A new study suggests a link between antidepressants taken by women during pregnancy and autism in their children, researchers report.
The findings are strong evidence that the drugs known as selective serotonin reuptake inhibitors, including the most commonly-prescribed antidepressants, such as Prozac, Zoloft or Paxil, when taken during the final two pregnancy trimesters, may be linked to an elevated risk of autism spectrum disorder in a child, they say.
SSRIs work by affecting naturally-occurring chemicals that act as messengers in the brain, and some scientists have suggested that in children with autism, the capacity of the brain to synthesize serotonin has developed atypically.
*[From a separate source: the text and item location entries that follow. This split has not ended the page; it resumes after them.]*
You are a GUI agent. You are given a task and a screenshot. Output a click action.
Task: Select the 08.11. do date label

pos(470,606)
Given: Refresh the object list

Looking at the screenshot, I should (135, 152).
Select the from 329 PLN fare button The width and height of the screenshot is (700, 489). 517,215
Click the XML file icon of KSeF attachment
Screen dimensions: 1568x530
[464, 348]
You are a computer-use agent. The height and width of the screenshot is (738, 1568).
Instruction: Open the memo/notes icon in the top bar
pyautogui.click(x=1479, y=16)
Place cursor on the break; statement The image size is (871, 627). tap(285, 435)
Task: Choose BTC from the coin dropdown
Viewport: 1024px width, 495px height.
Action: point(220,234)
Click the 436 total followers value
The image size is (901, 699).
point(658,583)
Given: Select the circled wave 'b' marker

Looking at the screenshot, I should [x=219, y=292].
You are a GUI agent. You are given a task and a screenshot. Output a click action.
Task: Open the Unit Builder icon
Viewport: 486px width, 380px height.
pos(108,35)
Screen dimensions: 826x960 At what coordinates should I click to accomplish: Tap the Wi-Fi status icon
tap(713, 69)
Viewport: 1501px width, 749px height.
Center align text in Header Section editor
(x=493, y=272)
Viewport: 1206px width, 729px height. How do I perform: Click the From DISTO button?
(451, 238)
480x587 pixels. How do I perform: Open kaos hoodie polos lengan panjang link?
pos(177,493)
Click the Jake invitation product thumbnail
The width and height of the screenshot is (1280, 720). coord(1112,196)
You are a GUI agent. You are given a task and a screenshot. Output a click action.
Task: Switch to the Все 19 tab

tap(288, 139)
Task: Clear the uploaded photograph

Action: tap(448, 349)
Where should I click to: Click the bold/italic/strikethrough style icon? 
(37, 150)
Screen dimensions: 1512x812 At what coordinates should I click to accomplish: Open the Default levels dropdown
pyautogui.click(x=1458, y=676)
For the study appearing in JAMA Pediatrics, the researchers analyzed a Canadian registry of more than 145,000 newborns which were followed for around six years.
Included in the Quebec registry were medical records of the mothers for at least a year prior to delivery, allowing the researchers to see whether they had been prescribed SSRIs during their pregnancy.
The average risk for autism rose by 87 percent among children whose mothers had taken antidepressants during their pregnancy, the study found.
However, lead study author Anick Bérard from the University of Montreal emphasizes, autism remains a rare condition; even in the women who took antidepressants, the risk of autism rose from 0.7 percent of total births to just 1.2 percent.
The study findings should not be an occasion for panic, she says.
"This study is not to be viewed as a scary thing for mothers," Bérard says.
Rather, she says, it should be considered more information on the proper treatment of depression during pregnancy.
"We strongly believe depression is a serious condition and should be treated," she says. "But we're advocating treating depression differently, at least during pregnancy."
While use of SSRIs in pregnant women is increasing in the United States, Dr. Susan Hyman, a professor of pediatrics at the University of Rochester Medical Center, emphasizes a key finding of the study, namely that "the dramatic, overwhelming number of children exposed to SSRIs don't have autism."
On the other hand, says Hyman — who was not involved in the study — untreated depression can be bad for mother and child.
"We would not want people to feel guilty," about the use of antidepressants, she says. "That is something that is not productive."
The study's findings highlight the need for women who suffer from depression to talk to their doctors before pregnancy about possible non-drug options for treating their condition, she says.